There is little dispute as to the facts. The grievor, as engineman, was responsible for the operation of his train (the responsibility of the other crew members is a separate matter). He did not in fact take appropriate action to ensure that his train was operated at restricted speed after passing the signal referred to. In fact, his train, then moving at a speed in excess of 35 m.p.h., struck the rear of the preceding train, killing two members of the crew who were in the caboose. The grievor was, without any doubt, in violation of Rule 93 of the Uniform Code of Operating Rules.

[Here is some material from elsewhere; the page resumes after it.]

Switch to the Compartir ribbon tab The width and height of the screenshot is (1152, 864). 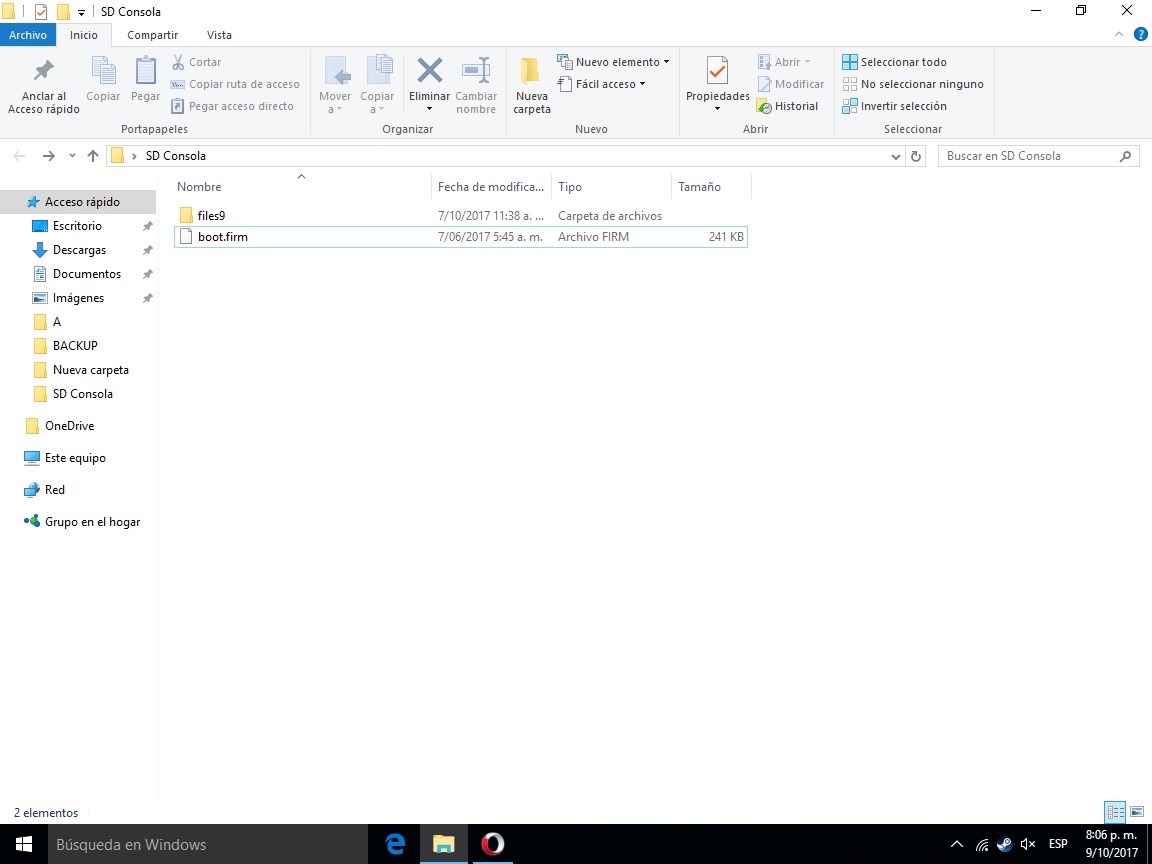tap(152, 35)
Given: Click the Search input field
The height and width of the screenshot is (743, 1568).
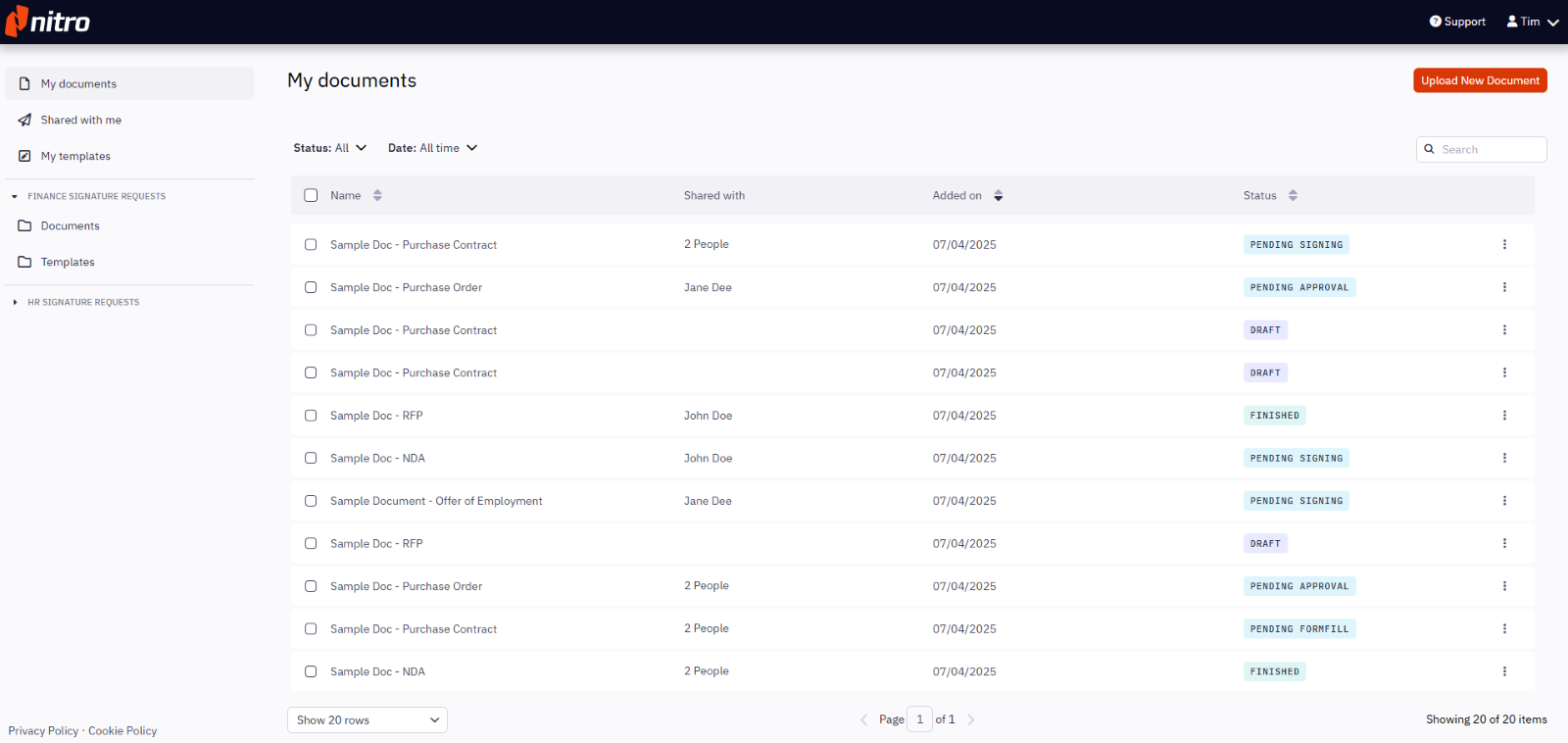Looking at the screenshot, I should click(x=1490, y=149).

It is suggested that the grievor was not responsible for that violation because he had "blacked out". The evidence simply does not support that hypothesis. There is some medical evidence to suggest that the grievor might, for some reason, have "blacked out" but there is no actual diagnosis that he did so, and the most authoritative medical opinion is that he did not, or at least that his physical condition was not such as to make that a likely explanation. What is decisive of the matter is that there is evidence of actual conduct on the grievor's part – some use of the train radio, and the application of some braking – after the point at which it is said he may have "blacked out". On all of the evidence, it simply cannot properly be concluded that the grievor had "blacked out" and so was not responsible for his actions. On the material before me, I find that the grievor committed a violation of the rules for which he was properly held responsible.

The rule violation, analogous to the contravention of a signal indication, is obviously of the most serious type. Whether or not there were as here, tragic results, the grievor would be subject to very severe discipline for such an offence.

It seems clear too that the grievor did not make proper use of the train radio. For this, too, he was subject to discipline. There is no need to elaborate on this aspect of the case, which is not in dispute.

As to the violation of Rule "G", it may be observed that the Company does not allege that such violation was a cause of the accident that occurred. It is nevertheless the case that there was a violation of that rule. The grievor did, admittedly, consume several beers during the period while he was waiting for his call. The grievor was not actually on duty at that time, and there is no evidence that he did any drinking while actually on duty or after accepting his call. He fully expected to be called, however, and was in frequent contact with the Assistant Terminal Supervisor during the evening to see how he stood. He had not booked rest, and was awaiting a call. In these circumstances, it is my view that the grievor was "subject to duty" at the material time, and that he consumed intoxicants at such time. This is, especially in the case of an engineman, a very serious offence.

The grievor was, as I find, guilty of each of the three charges made against him in the notice of discharge. Each of these – most especially the signal violation and the violation of Rule "G" – was a most serious offence. When the group of offences is considered as a whole, it must be said that there was just cause for discharge. Accordingly, the grievance must be dismissed.